Requiem pour Wafa Boudissa
Il est une chose sur terre/Plus importante que Dieu/Que personne ne crache le sang/Pour que d’autres vivent mieux
Atahualpa Yupanqui
Contrairement à ce qui se passe dans tous les pays dignes de l’humanité, où l’humain est célébré à chaque palpitation du temps, en Algérie on ne commence pas à vivre dès sa naissance. On naît naturellement esclave et on travaille à gagner sa liberté. Dur. Très dur. Jean-Jacques Rousseau, dans une des ses élucubrations philosophiques, nous a déjà dit que l’homme commence à mourir dès sa naissance. Mais la mort dont parle le philosophe genevois offre un sursis et, pendant la période sursitaire, pour peu que l’homme soit dans un pays dont les dirigeants se soucient plus du bien-être et du confort de leurs concitoyens que de leur première chemise, il peut vivre. Et vivre, ça veut dire se permettre d’avoir les rêves les plus fous, avoir la liberté et la possibilité de les réaliser et les vivre sans à avoir à demander une autorisation ni à rendre des comptes à qui que ce soit. En Algérie, les choses ne se passent pas comme ça. On n’a le droit de rêver que la nuit, en sombrant dans le sommeil, et il ne faut surtout pas que nos rêves se réveillent avec vous. Non, nos rêves, il faut les tuer chaque matin, c’est le prix à payer pour gagner sa liberté.
En Algérie, à la naissance, on sait déjà que l’on doit sacrifier la moitié de sa vie pour pouvoir peut-être vivre l’autre plus ou moins acceptablement. À vrai dire, en Algérie, on n’a pas une vie comme tous les humains. Non, l’Algérien n’a, au mieux, qu’une demi-vie. À prendre ou à laisser. La moitié de sa vie, sinon plus, est de fait consacrée à se battre au quotidien contre l’oppression, le mépris, la répression, l’immoralité, l’amoralité, la bêtise, la barbarie, l’humiliation, la honte d’être ce qu’il est, la peur, etc.
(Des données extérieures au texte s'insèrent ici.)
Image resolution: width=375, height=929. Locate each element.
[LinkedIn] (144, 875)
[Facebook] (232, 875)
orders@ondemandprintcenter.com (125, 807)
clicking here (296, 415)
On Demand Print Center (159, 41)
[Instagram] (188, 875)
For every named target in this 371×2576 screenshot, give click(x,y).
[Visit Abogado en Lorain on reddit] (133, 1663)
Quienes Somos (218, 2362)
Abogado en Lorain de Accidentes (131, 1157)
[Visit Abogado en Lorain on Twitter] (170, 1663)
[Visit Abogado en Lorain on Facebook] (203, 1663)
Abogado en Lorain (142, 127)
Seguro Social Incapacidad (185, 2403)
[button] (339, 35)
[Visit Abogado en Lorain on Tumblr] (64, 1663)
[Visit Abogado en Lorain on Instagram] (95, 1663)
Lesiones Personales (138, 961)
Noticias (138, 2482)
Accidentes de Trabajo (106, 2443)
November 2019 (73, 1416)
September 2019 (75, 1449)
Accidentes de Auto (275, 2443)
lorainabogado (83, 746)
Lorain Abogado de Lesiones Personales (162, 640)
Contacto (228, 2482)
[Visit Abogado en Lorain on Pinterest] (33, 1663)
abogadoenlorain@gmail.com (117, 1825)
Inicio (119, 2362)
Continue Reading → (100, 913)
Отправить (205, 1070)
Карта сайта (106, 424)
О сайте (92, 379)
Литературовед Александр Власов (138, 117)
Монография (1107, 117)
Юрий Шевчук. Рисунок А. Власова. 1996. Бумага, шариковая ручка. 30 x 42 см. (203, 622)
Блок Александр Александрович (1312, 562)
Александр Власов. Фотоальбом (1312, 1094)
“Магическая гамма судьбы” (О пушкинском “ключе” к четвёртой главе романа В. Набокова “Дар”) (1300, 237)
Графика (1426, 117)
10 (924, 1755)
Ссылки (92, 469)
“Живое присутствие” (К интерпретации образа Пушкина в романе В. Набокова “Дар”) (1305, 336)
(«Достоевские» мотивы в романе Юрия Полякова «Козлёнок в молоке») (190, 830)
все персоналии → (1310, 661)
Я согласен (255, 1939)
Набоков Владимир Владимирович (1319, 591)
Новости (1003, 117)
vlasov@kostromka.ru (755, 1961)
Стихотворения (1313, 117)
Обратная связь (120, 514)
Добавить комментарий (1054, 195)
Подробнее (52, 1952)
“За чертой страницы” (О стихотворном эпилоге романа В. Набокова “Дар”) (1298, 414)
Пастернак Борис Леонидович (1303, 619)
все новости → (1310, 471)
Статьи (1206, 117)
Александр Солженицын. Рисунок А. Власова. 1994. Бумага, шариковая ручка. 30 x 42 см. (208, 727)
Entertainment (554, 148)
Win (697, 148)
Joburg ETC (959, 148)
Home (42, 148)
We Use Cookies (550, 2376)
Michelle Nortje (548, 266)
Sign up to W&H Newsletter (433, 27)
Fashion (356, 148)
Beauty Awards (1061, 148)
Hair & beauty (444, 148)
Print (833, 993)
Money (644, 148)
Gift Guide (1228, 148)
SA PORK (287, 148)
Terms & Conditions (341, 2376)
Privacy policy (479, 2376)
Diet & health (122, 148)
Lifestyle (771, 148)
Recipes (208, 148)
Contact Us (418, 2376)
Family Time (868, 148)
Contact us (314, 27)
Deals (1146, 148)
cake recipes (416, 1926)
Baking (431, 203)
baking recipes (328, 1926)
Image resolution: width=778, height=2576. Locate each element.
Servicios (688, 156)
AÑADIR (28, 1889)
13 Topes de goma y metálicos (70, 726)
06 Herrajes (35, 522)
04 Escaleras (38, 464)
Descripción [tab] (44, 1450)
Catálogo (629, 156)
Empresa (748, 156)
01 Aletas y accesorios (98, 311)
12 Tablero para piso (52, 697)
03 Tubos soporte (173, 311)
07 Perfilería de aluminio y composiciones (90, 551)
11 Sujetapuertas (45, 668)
Dans ce magma de terreurs aussi blessantes les unes que les autres où baigne l’Algérien dès sa naissance, il fait un pari fatal : même si je sais que cela ne va servir à rien, que je périrai en cours de route et que je ne verrai la lueur qu’un pied dans la tombe, je vais me battre, me lever chaque matin, sourire malgré moi, étudier, travailler, rêver, espérer, jusqu’à ce que je sorte de la boue, que je puisse enfin lever les yeux et regarder l’horizon sans avoir honte ni peur, et laver enfin l’affront subi une fois pour toute. Cette période de résistance, de libération-naissance, est inévitable pour tout Algérien. Elle peut durer la moitié d’une vie, mais parfois, elle dure trop longtemps, beaucoup plus longtemps que prévu, une période qui peut s’étaler sur toute une vie sans jamais voir le bout du tunnel. Les plus chanceux, avec le concours de la fratrie et le piston de mille et un dieux, peuvent passer l’épreuve à partir de 20 ans. Ils sont très peux nombreux.
Wafa Boudissa, une femme palpitante de vie, de rêve et de foi en un possible meilleur, n’a pas réussi l’épreuve. Dans notre culture, on dit d’une personne morte prématurément qu’elle est partie « avant l’heure ». En fait « l’heure » dont il est question, c’est cette naissance sociale, cette vie qui ne commence qu’après une longue descente aux enfers, épuisante, voire déshumanisante. Wafa Boudissa est partie « avant l’heure », avant le bonheur pourtant chèrement payé, laborieusement espéré, profondément rêvée mais qui n’adviendra pas. Elle est morte avant de commencer à vivre. Elle est partie orpheline d’une vie qu’elle n’a pas eue. Pire, elle est partie orpheline d’une vie qu’elle n’a pas pu donner. Enceinte d’un enfant, elle n’a même pas eu le temps de lui trouver un nom. Ainsi, l’Algérie, ce pays-bagne qui nous obsède jusqu’au délire, « qui nous bouffe jusqu’à la moelle épinière » comme dirait Sadek Aissat, tue les femmes avant qu’elles ne commencent à vivre, tue les enfants avant qu’ils ne naissent et tue les noms avant qu’ils ne giclent de l’alphabet. Faut-il s’en venger ? Faut-il venger Wafa Boudissa ? Oui, en faisant taire à jamais les tambours de l’humiliation et de la honte et en commençant à vivre dès sa naissance.